Re: Plans to port the amdgpu(4) driver? (=to support Radeons made 2014/2015 and after.) Hardware/other donations needed?

2018-04-25 Thread mazocomp
On Wed, Apr 25, 2018 at 09:08:12PM +1000, Jonathan Gray wrote:
> drivers/gpu/drm/amd in linux has over 1.5 million lines of code.  Which
> is multiple times larger than the complete OpenBSD kernel source...
> 

Wow, this driver is fatter than elephant.

Anyway, thank you for updating radeondrm(4), now I can
use my PC with Kaveri APU.



Re: Plans to port the amdgpu(4) driver? (=to support Radeons made 2014/2015 and after.) Hardware/other donations needed?

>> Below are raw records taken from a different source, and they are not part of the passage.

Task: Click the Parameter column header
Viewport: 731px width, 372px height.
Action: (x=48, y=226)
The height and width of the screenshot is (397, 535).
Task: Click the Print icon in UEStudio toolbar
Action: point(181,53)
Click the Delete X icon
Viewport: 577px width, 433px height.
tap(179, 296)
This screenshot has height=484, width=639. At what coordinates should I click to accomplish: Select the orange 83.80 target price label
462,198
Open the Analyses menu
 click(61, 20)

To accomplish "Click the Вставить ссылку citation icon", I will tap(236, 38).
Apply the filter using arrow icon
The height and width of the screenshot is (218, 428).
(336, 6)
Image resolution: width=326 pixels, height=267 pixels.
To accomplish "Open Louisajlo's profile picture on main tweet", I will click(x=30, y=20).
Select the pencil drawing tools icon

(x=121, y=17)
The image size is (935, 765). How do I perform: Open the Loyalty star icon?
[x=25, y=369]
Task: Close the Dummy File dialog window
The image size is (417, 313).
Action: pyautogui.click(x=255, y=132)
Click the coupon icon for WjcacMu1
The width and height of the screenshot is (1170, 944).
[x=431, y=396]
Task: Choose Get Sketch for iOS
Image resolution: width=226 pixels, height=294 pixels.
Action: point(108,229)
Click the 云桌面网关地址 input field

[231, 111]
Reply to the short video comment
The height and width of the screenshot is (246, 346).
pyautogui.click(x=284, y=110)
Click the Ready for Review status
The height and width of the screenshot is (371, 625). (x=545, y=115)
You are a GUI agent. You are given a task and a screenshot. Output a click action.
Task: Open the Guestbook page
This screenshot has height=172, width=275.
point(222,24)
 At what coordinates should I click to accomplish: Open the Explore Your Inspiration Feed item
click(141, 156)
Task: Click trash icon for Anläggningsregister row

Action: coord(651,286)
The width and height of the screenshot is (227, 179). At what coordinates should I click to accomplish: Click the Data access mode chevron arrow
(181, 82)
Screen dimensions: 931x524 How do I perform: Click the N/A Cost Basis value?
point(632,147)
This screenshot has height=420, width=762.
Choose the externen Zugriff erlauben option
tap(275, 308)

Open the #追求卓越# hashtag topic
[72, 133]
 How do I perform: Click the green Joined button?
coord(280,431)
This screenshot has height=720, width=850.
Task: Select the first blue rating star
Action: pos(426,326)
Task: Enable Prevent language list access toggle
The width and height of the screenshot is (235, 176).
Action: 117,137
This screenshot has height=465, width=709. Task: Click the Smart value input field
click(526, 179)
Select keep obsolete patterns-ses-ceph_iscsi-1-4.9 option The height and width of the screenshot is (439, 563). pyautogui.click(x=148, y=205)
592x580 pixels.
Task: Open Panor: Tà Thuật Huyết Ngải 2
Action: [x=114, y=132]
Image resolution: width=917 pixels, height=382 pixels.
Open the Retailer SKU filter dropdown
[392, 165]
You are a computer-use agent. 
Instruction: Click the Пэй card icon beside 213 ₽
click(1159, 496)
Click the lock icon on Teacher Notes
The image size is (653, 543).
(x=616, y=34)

2018-04-25 Thread Jonathan Gray
On Wed, Apr 25, 2018 at 03:10:15AM -0400, Joseph Mayer wrote:
> Hi!
> 
> Radeon drivers are specific per Radeon microarchitecture and Radeon
> microarchitecture version. 
> 
> The Radeon microarchitectures to date are TS 1, TS 2, TS 3, GCN 1, GCN
> 2, GCN 3, GCN 4, GCN 5 (TS = TeraScale and GCN = Graphics Core Next),
> in that ascending chronological order. [1]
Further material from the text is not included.